Die Kläger sind Eigentümer eines Einfamilienhauses mit Garten. Das Grundstück hat eine Größe von 1.387 qm. Unmittelbar vor dem Haus befanden sich zunächst Beete, auf denen die Klägerin Beerensträucher sowie Küchen- und Heilkräuter anbaute. Die Beete waren vom Haus aus fußläufig über eine schmale Zuwegung zu erreichen. Auf der Rückseite des Hauses befindet sich eine Terrasse, auf der Gartenmöbel stehen. Die Terrasse kann vom Haus aus mit einem Rollstuhl erreicht werden.

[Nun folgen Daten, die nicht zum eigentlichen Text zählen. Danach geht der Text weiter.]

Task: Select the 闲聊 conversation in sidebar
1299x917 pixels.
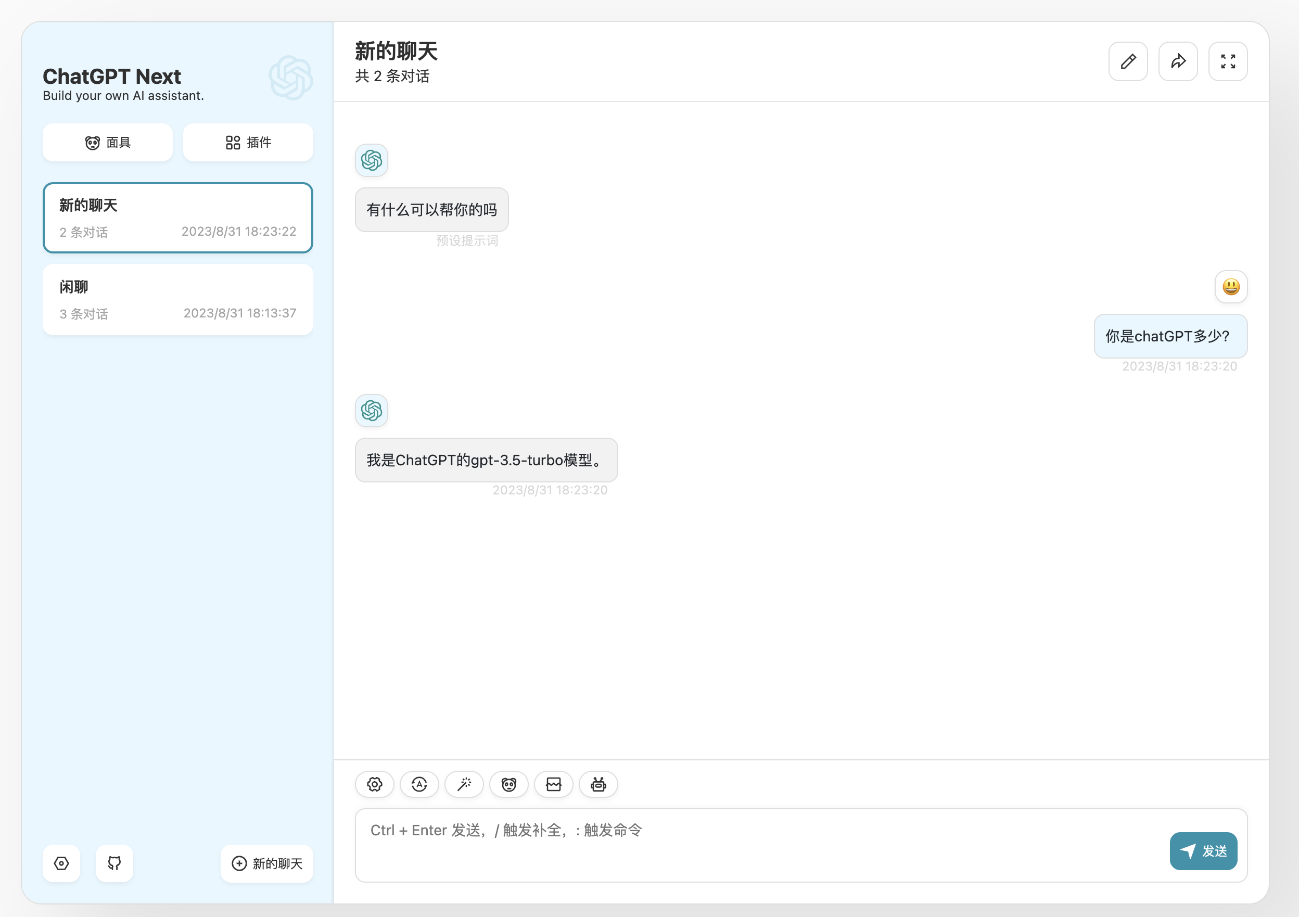Action: click(178, 300)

Im Jahr 2016 ließen die Kläger den Weg vor ihrem Haus in eine gepflasterte Fläche von 17,96 qm ausbauen. Ausweislich der Schlussrechnung vom 19.10.2016 stellte die G- GmbH der Klägerin hierfür einen Betrag von insgesamt 7.024,68 EUR in Rechnung. Die Rechnung weist Arbeitskosten in Höhe von 3.090,86 EUR brutto aus.
Die Kläger beglichen die Rechnung im Jahr 2016 durch Banküberweisung.
In ihrer Einkommensteuererklärung 2016 setzten die Kläger die Aufwendungen für den behindertengerechten Umbau des Garteneingangsbereichs als außergewöhnliche Belastungen an. Die auf die Rechnungspositionen Nr. 9 und 22 entfallenden Aufwendungen in Höhe von insgesamt 926 EUR machten die Kläger nach § 35a Abs. 3 EStG als haushaltsnahe Handwerkerleistungen geltend.
Der Beklagte berücksichtigte im Einkommensteuerbescheid für 2016 vom 10.11.2017 nur die haushaltsnahen Handwerkerleistungen nach § 35a Abs. 3 EStG. Die außergewöhnlichen Belastungen erkannte er nicht an.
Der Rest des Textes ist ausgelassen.